In “Tin House,” Strand wrote: “The highway was lined with billboards advertising roadside wonders: historic markers, Indian mounds, novelty statues, sacred miracle caves. Bud was mesmerized by all of them. He insisted on stopping at Mark Twain’s cave near Hannibal, Missouri, but George and Kurt dragged him away. They were eager to get to the real West and start their thrilling adventures.”

In 2007, Mr. Gillespie described the odyssey to Charles J. Shields, author of the 2011 Vonnegut biography “And So It Goes.” They left Indianapolis with a tent, a few rifles and not much else. The youths “went through Denver, went up Pikes Peak, Mesa Verde, canyon at Gunnison, and New Mexico,” Mr. Gillespie said. “Saw the Indian dances in Gallup, New Mexico. . . went into Mexico. Went to Carlsbad Caverns.”

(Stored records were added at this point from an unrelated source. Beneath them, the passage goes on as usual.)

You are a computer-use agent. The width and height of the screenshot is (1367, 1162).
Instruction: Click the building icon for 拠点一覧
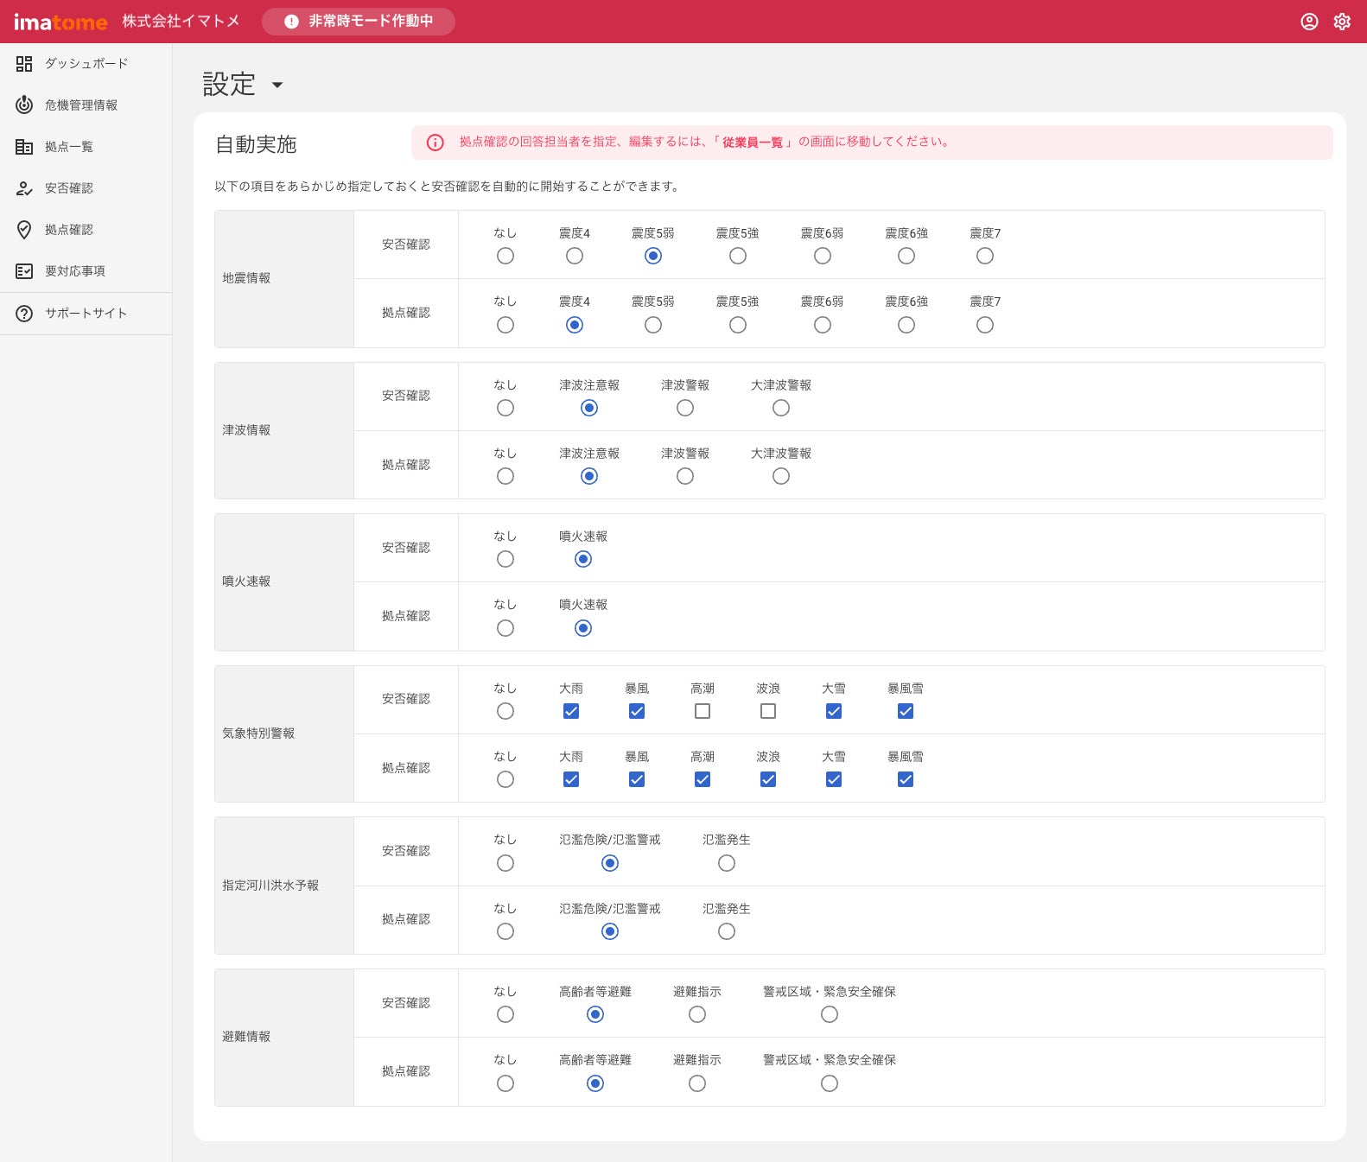[24, 147]
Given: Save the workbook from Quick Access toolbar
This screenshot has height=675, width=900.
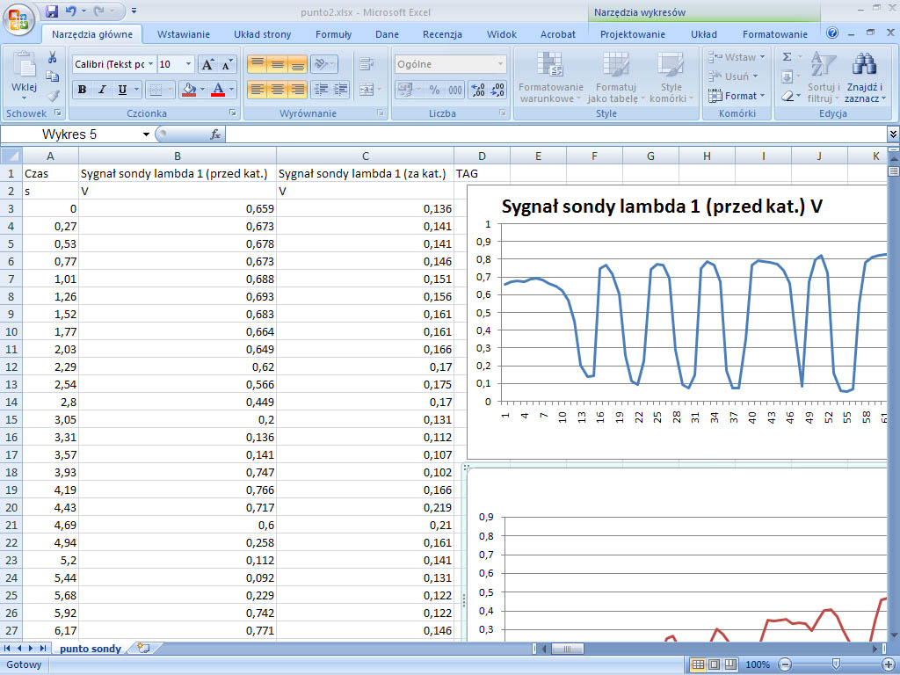Looking at the screenshot, I should (52, 12).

Asked how their money held out, Mr. Gillespie replied, “Well, if you can stand eating sardines and crackers and Campbell’s soup, then it was all right.”

At one point, Bud used his driving skills to escape a carload of drunken laborers who chased the trio near the Colorado River, Strand said. “Fortunately for literature,” she wrote, “the workers’ Ford proved no match for the Packard.”

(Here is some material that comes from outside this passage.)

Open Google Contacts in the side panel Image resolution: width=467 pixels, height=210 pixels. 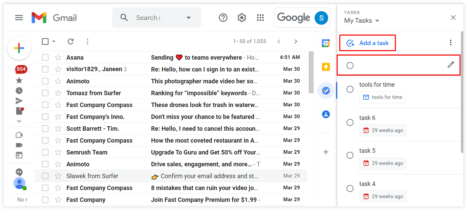(x=325, y=114)
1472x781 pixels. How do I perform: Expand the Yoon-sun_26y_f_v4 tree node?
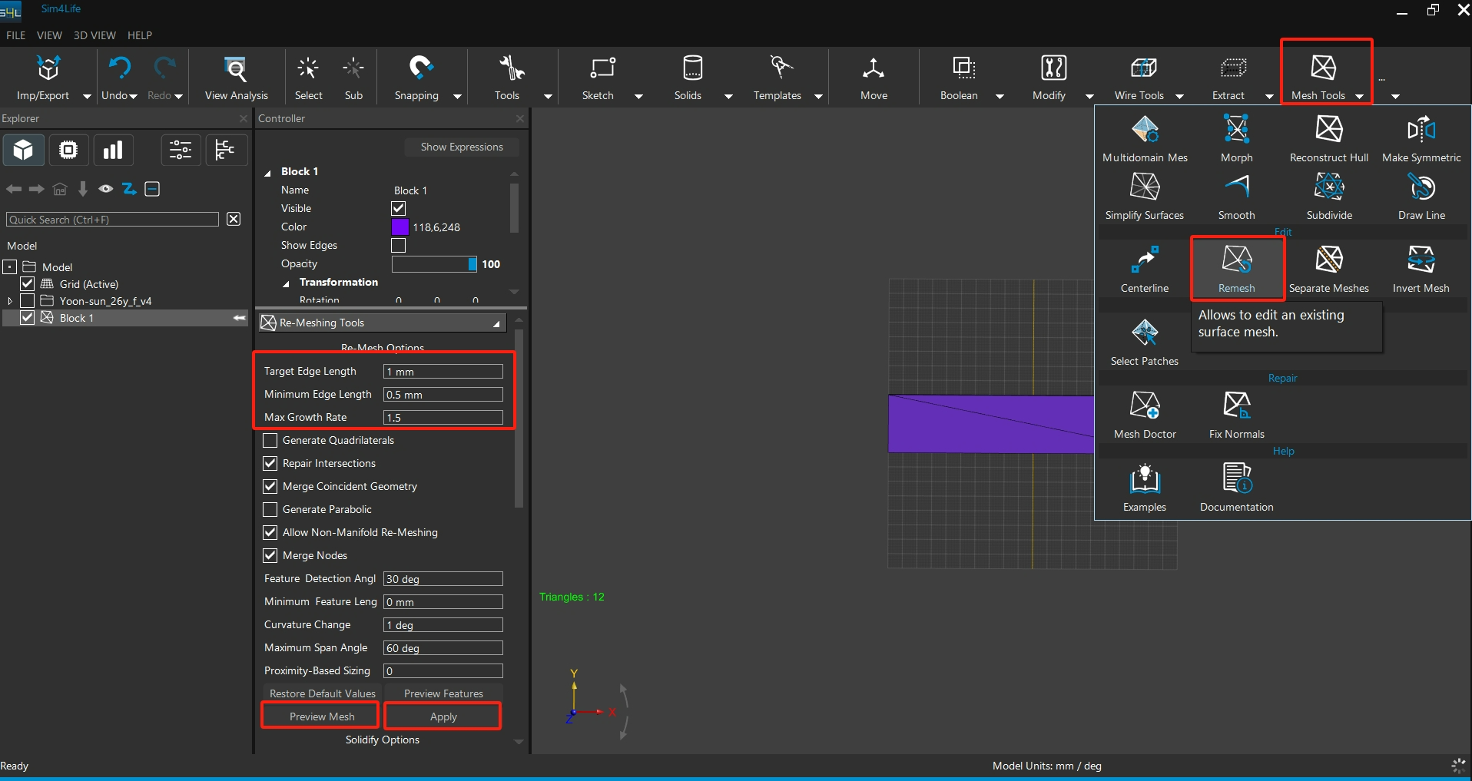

A character in the Vonnegut short story “The Manned Missiles” is named Bryant, “Bud” for short. Shields said, “Kurt liked to include the names of friends in his fiction.”

Mr. Gillespie, who got his bachelor’s degree at Washington & Lee University, became a vice president of Nightingale-Conant Corp., a motivational company in Wheeling for which his daughter said he recorded radio messages titled “A Time to Remember” and “A Thought for Today.” He retired in 1989.

Mr. Gillespie is also survived by his daughter Carol Dlesk, sons Thomas and John, 10 grandchildren and five great-grandchildren. An October memorial service is planned.

Strand wrote that, as the Rover Boys headed home, “Their car radio informed them that Hitler had invaded Poland. World War II had begun. The devil was at loose in the world, a devil that would end up trapping Vonnegut in….the Dresden basement called Slaughterhouse Five.”